Let’s say it happened and revenue is then generated from the conference facilities. The future is bright with football club and stadium under the same umbrella? Well that was actually the scenario when FK owned both.

Personally I’d like to see us playing in a ground, be it the Kassam or elsewhere, owned by the Council for which we pay a fair rent but obviously get to keep all income generated.

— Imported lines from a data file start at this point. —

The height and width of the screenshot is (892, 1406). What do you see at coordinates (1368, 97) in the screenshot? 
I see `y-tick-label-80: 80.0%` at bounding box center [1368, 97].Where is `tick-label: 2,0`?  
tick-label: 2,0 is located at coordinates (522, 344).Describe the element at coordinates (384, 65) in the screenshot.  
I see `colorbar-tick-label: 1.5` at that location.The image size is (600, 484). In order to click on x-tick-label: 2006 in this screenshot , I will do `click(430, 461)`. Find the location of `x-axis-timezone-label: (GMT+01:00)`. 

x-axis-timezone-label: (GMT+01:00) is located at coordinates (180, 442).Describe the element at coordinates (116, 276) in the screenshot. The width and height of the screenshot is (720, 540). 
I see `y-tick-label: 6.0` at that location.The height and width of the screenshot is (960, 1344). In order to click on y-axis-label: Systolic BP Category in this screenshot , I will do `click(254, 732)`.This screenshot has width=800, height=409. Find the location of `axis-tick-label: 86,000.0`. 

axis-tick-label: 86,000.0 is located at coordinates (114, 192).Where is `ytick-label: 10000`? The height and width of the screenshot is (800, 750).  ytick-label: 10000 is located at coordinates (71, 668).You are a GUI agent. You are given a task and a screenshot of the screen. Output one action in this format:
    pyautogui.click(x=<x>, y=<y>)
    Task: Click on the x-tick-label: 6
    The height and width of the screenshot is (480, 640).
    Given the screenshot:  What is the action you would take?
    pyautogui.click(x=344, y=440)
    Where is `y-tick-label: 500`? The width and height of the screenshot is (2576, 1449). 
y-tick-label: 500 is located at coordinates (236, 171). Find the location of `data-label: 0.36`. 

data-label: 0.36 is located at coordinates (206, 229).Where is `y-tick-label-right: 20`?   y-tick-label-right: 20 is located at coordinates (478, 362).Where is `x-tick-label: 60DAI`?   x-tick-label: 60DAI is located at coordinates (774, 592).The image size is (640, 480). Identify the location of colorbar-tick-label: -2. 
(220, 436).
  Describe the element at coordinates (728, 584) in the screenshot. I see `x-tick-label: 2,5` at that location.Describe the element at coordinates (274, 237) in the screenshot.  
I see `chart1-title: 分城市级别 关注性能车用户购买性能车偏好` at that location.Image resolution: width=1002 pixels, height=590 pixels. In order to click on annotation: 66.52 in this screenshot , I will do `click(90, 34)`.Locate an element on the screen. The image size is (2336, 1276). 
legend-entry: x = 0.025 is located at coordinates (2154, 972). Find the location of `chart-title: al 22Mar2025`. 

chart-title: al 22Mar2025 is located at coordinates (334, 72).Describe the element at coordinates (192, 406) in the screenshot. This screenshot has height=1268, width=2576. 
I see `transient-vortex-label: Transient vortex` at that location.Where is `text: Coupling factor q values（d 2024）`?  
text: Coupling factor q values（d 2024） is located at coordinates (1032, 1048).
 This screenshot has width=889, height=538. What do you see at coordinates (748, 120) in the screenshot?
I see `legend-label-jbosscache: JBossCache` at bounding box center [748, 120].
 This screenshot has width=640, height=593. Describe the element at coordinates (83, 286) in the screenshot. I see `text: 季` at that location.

A wild dream that of course but I’m cautiously optimistic about the future. Very cautious I’d better emphasise.

Fan’s View in the future

One day for whatever reason I’ll stop writing FVs. I don’t have any immediate intention to do so and will probably come back to it all in August feeling refreshed but who knows. Mostly I enjoy doing it and it does make me think a bit deeper about some footballing topics and challenge my own initial thoughts which has to be a good thing. There is the odd occasion when I’ve found it a bit of a drag and looking back it has taken up more of my time than I had intended. At the start of this season I set out to write less but what always happens is it takes on a life of its own. I actually wrote more. Lots more. Instead of doing one a week and doubling up when we played twice I spewed it out after every game.

Thanks for feedback people have given me, mostly positive I’ll add.

On the subject of positive feedback may I recommend a couple of other OUFC bloggy type stuff.

The FV given how bloody verbose it is will never be popped out into the wild immediately after a game. Tom Matthews gets his take on Oxford games out there – well on Facebook in the Oxford United Fan Page – quite promptly and I have to say I’m usually in agreement with his view on team and individual performances.

And finally, if you don’t already, take a look at OxBlogger. Some of the best tweets around. Here’s an example – “Congratulations to Luton’s players for going up to the Championship, and it’s fans for staying down in the gutter.”

Have a good and relaxing summer one and all.